Georgieva further elaborated:

“As you might expect, the IMF is deeply involved in this issue, including through providing technical assistance to many members. An important role for the Fund is to promote the exchange of experience and support the interoperability of CBDCs.”

Amongst the 100 countries President Georgieva mentioned, many are at the stage of development. However, there are some like Mexico who are still considering whether or not to invest in launching their own digital currency.

Amongst the ones who are at the stage of development, Canada started working on their CBDC in 2019, and Russia and India have been working to launch their digital own digital currency. The Federal Reserve, the European Central Bank, the Bank of Japan, and the Bank of England are also investing in the development of their CBDCs.

On the other hand, three CBDCs were actually launched in the past two years: DCash in the Eastern Caribbean, the Sand Dollar in the Bahamas, and the eNaira in Nigeria. However, they were not as successful as China’s digital currency, even though it is only at the pilot phase.

The State Council of the People’s Republic of China started the development of the digital renminbi (digital RMB) in 2016 and included Chinese tech giants like Tencent, Alibaba, Huawei, JD.com, and UnionPay in the development phase. As of  April 2021, digital RMB was launched as a pilot in ten cities and regions. Within 6 months, digital RMB was used to conduct more than $9.7 billion worth of transactions.

Benefits of CBDCs

CBDCs have multiple benefits for Central Banks and governments, as President Georgieva also acknowledged:

“If CBDCs are designed prudently, they can potentially offer more resilience, more safety, greater availability, and lower costs than private forms of digital money.
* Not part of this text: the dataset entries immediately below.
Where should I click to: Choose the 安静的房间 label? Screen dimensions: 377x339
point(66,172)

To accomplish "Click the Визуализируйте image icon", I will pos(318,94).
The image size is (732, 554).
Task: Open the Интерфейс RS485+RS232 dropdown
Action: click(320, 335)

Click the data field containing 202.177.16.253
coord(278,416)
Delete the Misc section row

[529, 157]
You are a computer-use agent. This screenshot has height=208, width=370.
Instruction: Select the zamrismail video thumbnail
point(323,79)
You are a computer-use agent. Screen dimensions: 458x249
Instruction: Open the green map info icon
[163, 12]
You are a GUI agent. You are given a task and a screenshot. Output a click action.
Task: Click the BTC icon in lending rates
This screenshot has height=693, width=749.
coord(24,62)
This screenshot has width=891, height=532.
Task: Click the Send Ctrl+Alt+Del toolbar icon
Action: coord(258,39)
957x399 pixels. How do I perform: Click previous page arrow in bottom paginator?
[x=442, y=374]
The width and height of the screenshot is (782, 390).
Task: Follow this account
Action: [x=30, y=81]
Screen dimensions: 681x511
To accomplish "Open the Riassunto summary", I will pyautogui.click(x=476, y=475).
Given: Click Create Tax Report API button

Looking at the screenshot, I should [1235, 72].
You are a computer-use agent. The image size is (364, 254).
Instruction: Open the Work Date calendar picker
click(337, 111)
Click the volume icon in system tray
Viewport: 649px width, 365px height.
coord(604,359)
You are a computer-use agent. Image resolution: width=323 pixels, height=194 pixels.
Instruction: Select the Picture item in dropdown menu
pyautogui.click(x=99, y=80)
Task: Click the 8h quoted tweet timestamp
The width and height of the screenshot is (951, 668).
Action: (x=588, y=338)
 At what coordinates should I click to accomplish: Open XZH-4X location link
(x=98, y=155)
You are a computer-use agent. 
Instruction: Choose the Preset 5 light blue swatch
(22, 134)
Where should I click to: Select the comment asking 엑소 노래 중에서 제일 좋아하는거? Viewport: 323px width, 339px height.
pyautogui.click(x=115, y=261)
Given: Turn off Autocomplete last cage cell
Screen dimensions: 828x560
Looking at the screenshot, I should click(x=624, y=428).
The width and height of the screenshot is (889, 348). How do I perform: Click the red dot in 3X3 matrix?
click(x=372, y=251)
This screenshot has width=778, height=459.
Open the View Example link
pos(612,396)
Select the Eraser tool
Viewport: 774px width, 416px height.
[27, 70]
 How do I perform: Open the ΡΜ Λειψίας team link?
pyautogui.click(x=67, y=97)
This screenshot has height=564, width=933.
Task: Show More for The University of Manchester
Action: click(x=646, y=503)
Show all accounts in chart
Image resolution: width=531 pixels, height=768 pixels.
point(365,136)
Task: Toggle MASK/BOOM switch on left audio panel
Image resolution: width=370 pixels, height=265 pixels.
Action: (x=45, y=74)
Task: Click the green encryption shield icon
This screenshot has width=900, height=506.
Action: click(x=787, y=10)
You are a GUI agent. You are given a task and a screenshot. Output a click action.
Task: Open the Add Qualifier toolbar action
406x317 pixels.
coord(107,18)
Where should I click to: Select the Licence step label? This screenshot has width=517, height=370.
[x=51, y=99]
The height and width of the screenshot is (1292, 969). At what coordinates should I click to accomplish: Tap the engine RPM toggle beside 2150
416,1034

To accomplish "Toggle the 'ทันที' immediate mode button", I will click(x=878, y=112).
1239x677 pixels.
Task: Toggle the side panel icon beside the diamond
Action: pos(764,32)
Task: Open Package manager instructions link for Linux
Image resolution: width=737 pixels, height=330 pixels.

That is clearly the case when compared to unbacked crypto assets that are inherently volatile. And even the better managed and regulated stablecoins may not be quite a match against a stable and well-designed central bank digital currency.”

However, the public is not as inclined to embrace CBDCs as the IMF. While the lower volatility and higher safety might be perceived as benefits, a recent survey showed that many fear the idea of involving authorities in cryptocurrencies due to privacy concerns.

These concerns were also backed by the former chairman of Banco de Mexico where he said:

“We don’t know who’s using a $100 bill today and we don’t know who’s using a 1,000 peso bill today. The key difference with the CBDC is the central bank will have absolute control on the rules and regulations that will determine the use of that expression of central bank digital liability, and also we will have the technology to enforce that.”

Given that the hesitations of the society are not properly addressed by the Central Banks, the question of “What kind of CBDCs do we need?” seems like hanging in the air.